═════ Record set

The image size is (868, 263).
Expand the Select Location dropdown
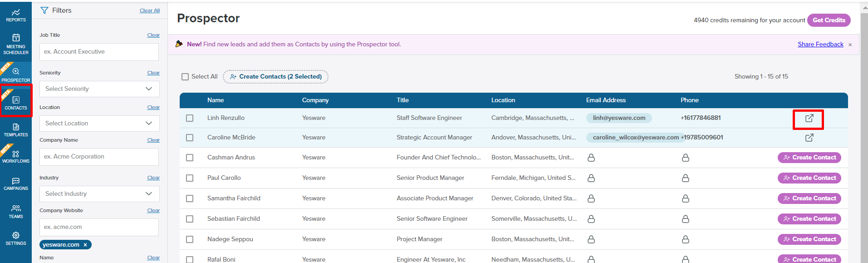[x=99, y=124]
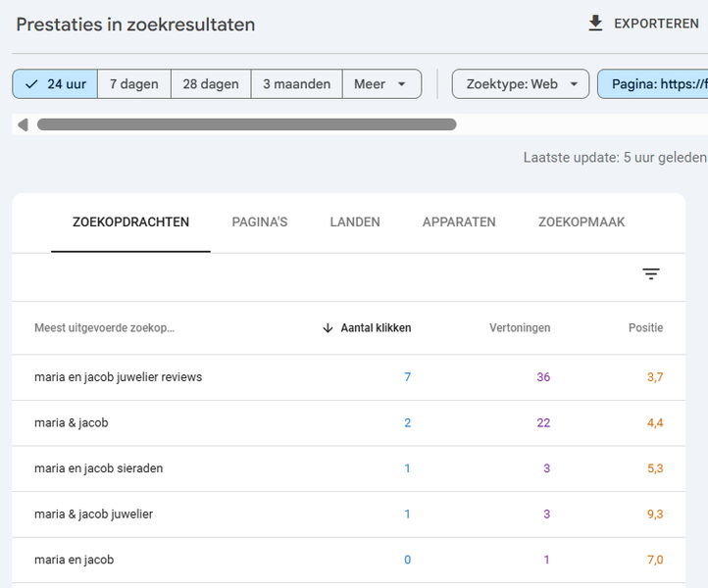The width and height of the screenshot is (708, 588).
Task: Switch to the Landen tab
Action: click(355, 222)
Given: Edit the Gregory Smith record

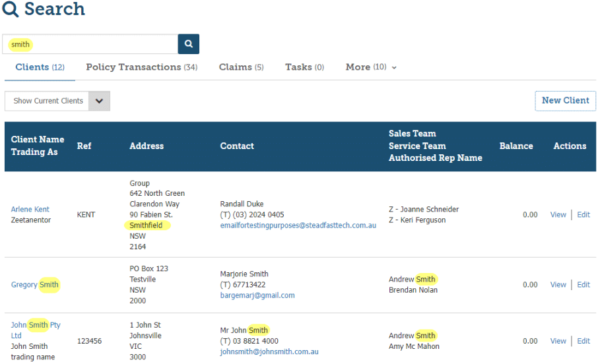Looking at the screenshot, I should [x=583, y=285].
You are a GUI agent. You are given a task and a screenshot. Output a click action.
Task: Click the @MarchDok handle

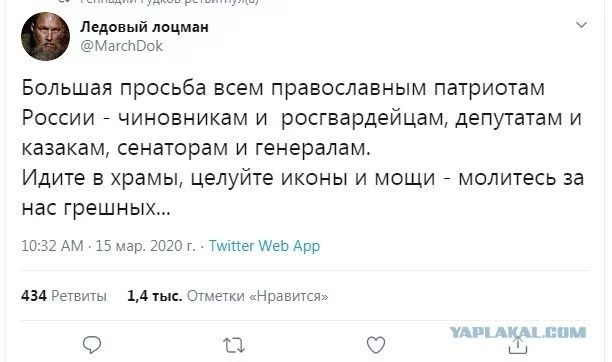click(x=121, y=46)
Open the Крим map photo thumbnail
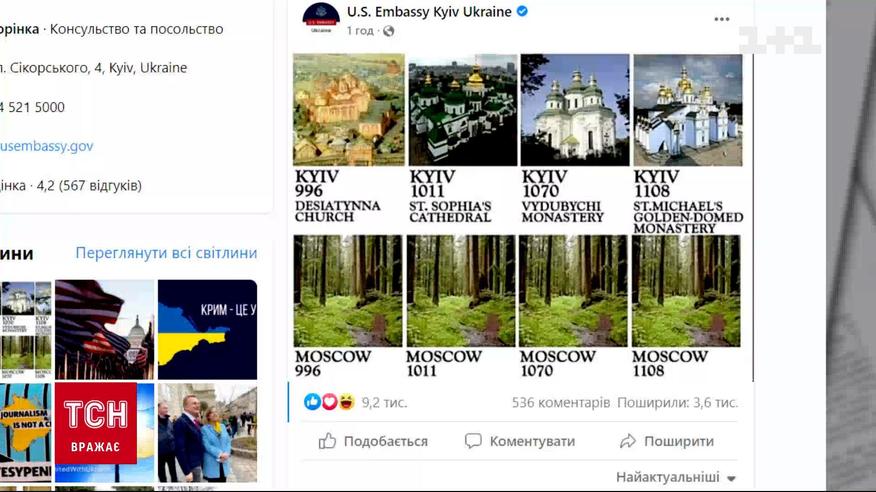The height and width of the screenshot is (492, 876). click(207, 329)
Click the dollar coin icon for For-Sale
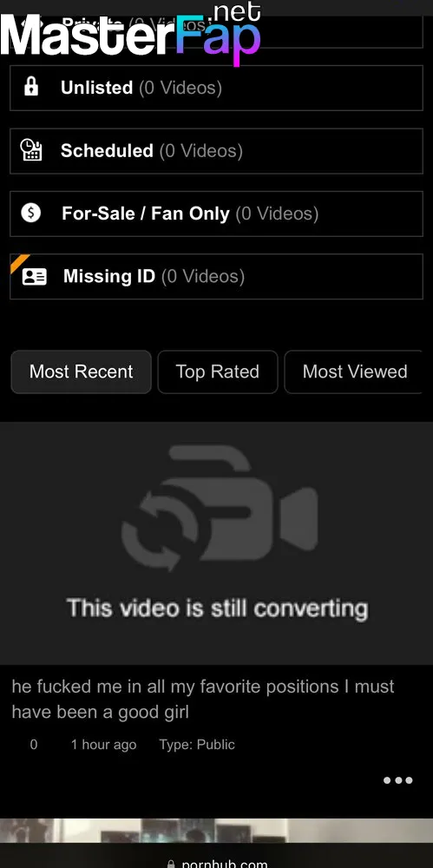Image resolution: width=433 pixels, height=868 pixels. click(x=31, y=213)
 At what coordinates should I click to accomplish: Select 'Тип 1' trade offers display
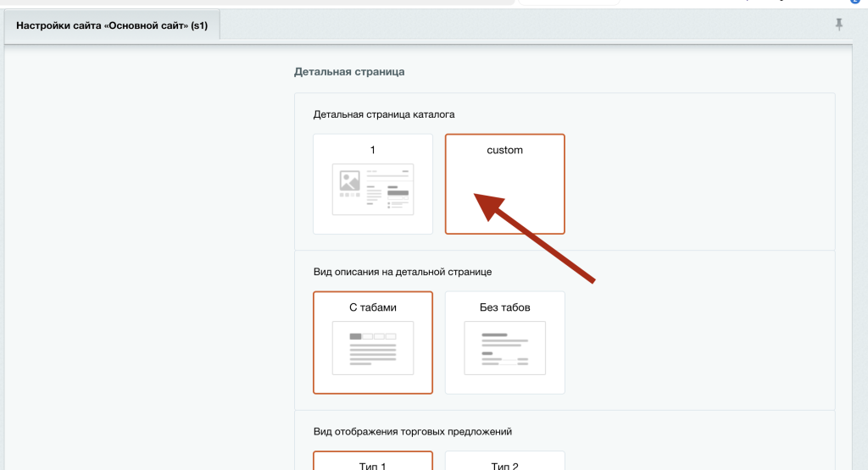click(373, 465)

══════════

• What the task asks: Put every line of the records above into a JSON list of strings, one string per line. Skip blank lines and leave the pictures out.

• Written response:
[
  "The image size is (868, 263).",
  "Expand the Select Location dropdown",
  "[x=99, y=124]",
  "The width and height of the screenshot is (708, 588).",
  "Task: Switch to the Landen tab",
  "Action: click(355, 222)",
  "Given: Edit the Gregory Smith record",
  "Looking at the screenshot, I should [x=583, y=285].",
  "You are a GUI agent. You are given a task and a screenshot. Output a click action.",
  "Task: Click the @MarchDok handle",
  "click(x=121, y=46)",
  "Open the Крим map photo thumbnail",
  "The height and width of the screenshot is (492, 876). click(207, 329)",
  "Click the dollar coin icon for For-Sale",
  "Image resolution: width=433 pixels, height=868 pixels. click(x=31, y=213)",
  " At what coordinates should I click to accomplish: Select 'Тип 1' trade offers display",
  "click(373, 465)"
]